Iron deficiency is the dominant cause of anemia globally, accounting for nearly 50% of cases (WHO, 2020),
but in tribal populations, multifactorial etiologies are evident—dietary insufficiency combined with chronic
parasitic infections, repeated malaria, and poor hygiene practices. These determinants collectively reduce iron
bioavailability and increase loss through intestinal bleeding.
Gender Disparities and Cultural Taboos
The significant difference between boys and girls (p < 0.05) is biologically and culturally mediated. Menstrual
blood loss, when compounded by low dietary intake and early menarche, leads to higher susceptibility among
girls.
In this study, 63% of girls reported dietary restrictions during menstruation, mainly avoidance of leafy
vegetables and eggs—foods rich in iron and folate. Similar findings were reported in tribal studies from
Dahanu (Maharashtra) and Sundargarh (Odisha), where cultural taboos limited girls’ nutritional intake
during menstruation (Kalaivani, 2009).
Such practices, rooted in traditional beliefs about impurity, perpetuate nutritional deprivation and reinforce
gender inequity. Addressing these barriers requires culturally sensitive communication and the involvement of
community elders, women’s groups, and schoolteachers.
Socio-Economic and Environmental Factors
The study establishes a clear link between parental education, household income, and anemia prevalence.
Over two-thirds of participants belonged to families earning less than ₹8,000 per month, and 78% of parents
lacked secondary education.
Low literacy reduces understanding of dietary needs and healthcare utilization. Moreover, poor sanitation and
limited access to clean water facilitate parasitic infections, further aggravating anemia.
These findings are consistent with reports from NFHS-5, which show that districts with lower education and
sanitation coverage have higher anemia rates. This multidimensional interplay of poverty, hygiene, and
awareness aligns with the social determinants of health model.
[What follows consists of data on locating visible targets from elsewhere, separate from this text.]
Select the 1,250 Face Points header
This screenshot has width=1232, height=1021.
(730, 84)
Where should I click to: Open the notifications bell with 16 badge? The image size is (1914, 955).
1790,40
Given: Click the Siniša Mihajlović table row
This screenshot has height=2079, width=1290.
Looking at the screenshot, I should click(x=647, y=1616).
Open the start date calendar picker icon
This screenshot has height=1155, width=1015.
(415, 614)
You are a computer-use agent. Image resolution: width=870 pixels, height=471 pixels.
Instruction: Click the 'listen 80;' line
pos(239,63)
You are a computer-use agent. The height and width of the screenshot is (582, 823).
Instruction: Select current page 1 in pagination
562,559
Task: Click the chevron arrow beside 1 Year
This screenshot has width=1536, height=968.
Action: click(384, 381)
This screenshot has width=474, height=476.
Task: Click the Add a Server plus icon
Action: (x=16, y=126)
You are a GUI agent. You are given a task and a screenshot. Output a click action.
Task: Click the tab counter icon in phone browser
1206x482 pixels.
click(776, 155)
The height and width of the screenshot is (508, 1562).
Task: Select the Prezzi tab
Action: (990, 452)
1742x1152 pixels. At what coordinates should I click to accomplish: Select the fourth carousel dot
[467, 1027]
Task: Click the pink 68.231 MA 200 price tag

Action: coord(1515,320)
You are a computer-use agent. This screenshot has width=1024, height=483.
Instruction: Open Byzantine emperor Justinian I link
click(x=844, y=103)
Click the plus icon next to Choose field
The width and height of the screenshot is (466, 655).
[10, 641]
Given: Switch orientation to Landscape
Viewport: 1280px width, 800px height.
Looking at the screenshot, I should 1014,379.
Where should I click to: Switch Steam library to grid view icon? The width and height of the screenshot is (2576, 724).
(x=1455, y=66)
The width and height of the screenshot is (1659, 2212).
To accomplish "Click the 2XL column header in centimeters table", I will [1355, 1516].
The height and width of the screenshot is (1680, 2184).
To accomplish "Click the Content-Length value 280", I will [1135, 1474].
Comparison with Global Evidence
Globally, South Asia continues to bear the highest anemia burden, with prevalence rates of 45–60% among
adolescents (Stevens et al., 2013). Studies in Bangladesh and Nepal report similar figures and highlight dietary
inadequacies as central causes.
However, the tribal context of India adds an additional layer of cultural complexity. In African and Latin
American regions, community-driven health promotion and food fortification programs have demonstrated
success (WHO, 2014). India can draw lessons from these examples to tailor interventions that combine
biomedical and cultural approaches.
Effectiveness of Current Programs
The Government of India’s Anemia Mukt Bharat (AMB) initiative aims to reduce anemia prevalence by 3
percentage points annually through six interventions, including iron–folic acid supplementation, deworming,
and behavioral change communication.
However, the present study reveals low program penetration—only 22% of adolescents had ever received
IFA tablets. Implementation barriers such as irregular supply, limited school outreach, and lack of local
awareness restrict impact. Moreover, community skepticism about “western medicine” and supplement side
effects reduces compliance.
Therefore, health strategies must move beyond distribution to community engagement and ownership,
incorporating tribal traditions and indigenous foods.
Role of Education and Schools
Schools can act as critical platforms for anemia control. Teachers can monitor IFA consumption, organize
nutrition awareness sessions, and dispel myths surrounding menstruation and diet. Integrating health education
into school curricula has shown positive outcomes in similar rural settings (Horton & Ross, 2003).